News Flash from NoIndoctrination.org
Academic Freedom Discourse
View Luann Wright's response
April 20, 2003
Dear Ms. Wright:
Thanks for your message; it is now clear to me where the problem may lie. I've received scores of email messages inspired by two web sites that are all aimed at "protecting academic freedom for students" and criticize the proposed revision of APM 010 at the University of California for threatening these rights. This is also your message. However, the perspective you offer on what constitutes the heart of academic freedom may not be as comprehensive as is deemed necessary by major universities worldwide. The heart of this freedom with respect to the educational mission is the ability to study all materials relevant to any subject, the ability to discuss, debate and dispute all points of view, the maintenance of an environment of openness in the classroom which encourages such dialogue among students and faculty. Robust and respectful discussion of all points of view with the goal of advancing knowledge and understanding are of the highest value. These are nearly universally valued in academic institutions.

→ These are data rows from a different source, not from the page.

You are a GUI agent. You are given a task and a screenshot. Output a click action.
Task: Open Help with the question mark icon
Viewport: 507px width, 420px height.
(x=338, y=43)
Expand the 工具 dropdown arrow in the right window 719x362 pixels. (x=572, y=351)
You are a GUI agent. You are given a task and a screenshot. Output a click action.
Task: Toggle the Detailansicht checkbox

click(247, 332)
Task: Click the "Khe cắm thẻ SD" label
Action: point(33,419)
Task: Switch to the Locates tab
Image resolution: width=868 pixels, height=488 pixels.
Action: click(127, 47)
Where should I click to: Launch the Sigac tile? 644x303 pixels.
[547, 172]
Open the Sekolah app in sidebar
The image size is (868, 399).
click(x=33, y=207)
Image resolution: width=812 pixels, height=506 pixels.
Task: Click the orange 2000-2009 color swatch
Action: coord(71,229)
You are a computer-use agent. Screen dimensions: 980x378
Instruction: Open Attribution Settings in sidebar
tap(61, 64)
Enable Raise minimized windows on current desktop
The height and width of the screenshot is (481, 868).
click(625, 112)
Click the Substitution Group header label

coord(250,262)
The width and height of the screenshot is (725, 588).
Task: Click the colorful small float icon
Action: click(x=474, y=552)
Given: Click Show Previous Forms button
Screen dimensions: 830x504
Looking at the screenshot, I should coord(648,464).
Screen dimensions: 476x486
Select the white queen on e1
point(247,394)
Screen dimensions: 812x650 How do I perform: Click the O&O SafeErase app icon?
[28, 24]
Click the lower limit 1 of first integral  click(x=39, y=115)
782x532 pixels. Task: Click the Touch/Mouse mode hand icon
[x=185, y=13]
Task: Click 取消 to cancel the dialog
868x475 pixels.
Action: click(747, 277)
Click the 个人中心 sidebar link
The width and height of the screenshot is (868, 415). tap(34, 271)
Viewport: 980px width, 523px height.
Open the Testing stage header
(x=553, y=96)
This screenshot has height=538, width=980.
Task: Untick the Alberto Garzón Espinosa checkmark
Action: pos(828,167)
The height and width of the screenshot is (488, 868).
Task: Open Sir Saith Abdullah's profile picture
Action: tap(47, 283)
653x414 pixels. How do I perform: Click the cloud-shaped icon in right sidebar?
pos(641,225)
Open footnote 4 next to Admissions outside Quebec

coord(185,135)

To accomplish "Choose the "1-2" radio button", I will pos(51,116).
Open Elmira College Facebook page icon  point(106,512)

Having noted this, I fail to understand how the proposed new APM 010 would do other than document that long-held understanding in academia, and extend the rights of students. In combination with the preexisting restrictions on faculty in APM 015 (Faculty Code of Conduct) this debate, discussion and dialogue referenced above must be within an environment free of discrimination (on viewpoint, etc, etc.), free of intimidation, and most importantly for your expressed concern, the faculty may not coerce the judgment or conscience of a student. Faculty are also constrained in APM 015 from infusing their courses with unrelated materials and judging a student's performance on any basis other than the course work. Those combined rules and values protect every students' right to read, hear, judge, speak in support of or refute materials or arguments relevant to any course.
For any number of possible reasons, you may prefer the formulation of academic freedom that President Sproul issued 70 years ago, but I and my colleagues who have been involved in these matters fail to see that statement as providing any protections for students to exercise their academic freedom as outlined above... As per your concern about "propaganda" and classrooms as "platforms" do you not think that that would constitute "coercion" ... The question in any case is what constitutes "propaganda," not whether such should be eschewed. On that score, people's views will differ dramatically in any given setting. But it is not because the rules allow it... open, robust debate and discussion is not only antithetical to "propaganda," in any setting, it is perhaps the best antidote to it.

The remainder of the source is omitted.